Louis Dreyfus replied on 10 April with a revised proposal which it submitted was a "Competing Proposal". Louis Dreyfus also requested the Queensland Cotton board, if it did not consider Louis Dreyfus' proposal to be a "Competing Proposal", to clarify any additional steps Louis Dreyfus needed to take or information it needed to provide to permit access to Queensland Cotton's confidential information.
On 11 April 2007, Queensland Cotton further responded to the effect that:
- Louis Dreyfus had not provided a basis for Queensland Cotton to give access to confidential information without breaching the TBIA and potentially triggering payment of a break fee;
- Louis Dreyfus' proposal did not meet the requirement for a "Competing Proposal" that was superior to the Olam offer; and
- the board was unable to provide any guidance on the steps Louis Dreyfus needed to take or information it needed to provide to permit access to Queensland Cotton's confidential information due to the "no-shop" provision and break fee provision.

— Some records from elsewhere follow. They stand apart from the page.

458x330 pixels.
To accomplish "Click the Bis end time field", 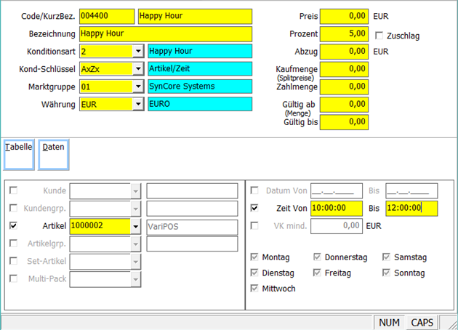I will 411,209.
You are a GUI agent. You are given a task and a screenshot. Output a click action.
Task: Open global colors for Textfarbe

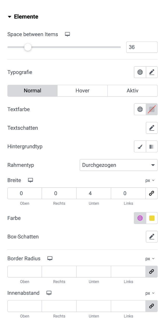pos(140,109)
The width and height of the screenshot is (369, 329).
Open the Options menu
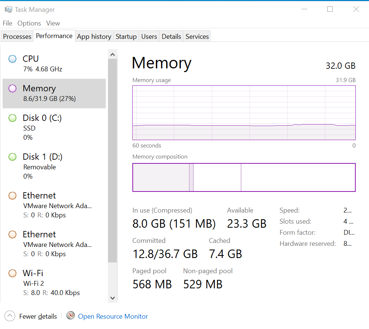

Interpretation of the TBIA
The Panel considered that an initial significant issue before it that might have given rise to unacceptable circumstances was whether Queensland Cotton was interpreting the TBIA in a restrictive way that prevented Queensland Cotton from being able to clarify what additional steps or information Louis Dreyfus would need to provide for its proposal to be considered a Competing Proposal.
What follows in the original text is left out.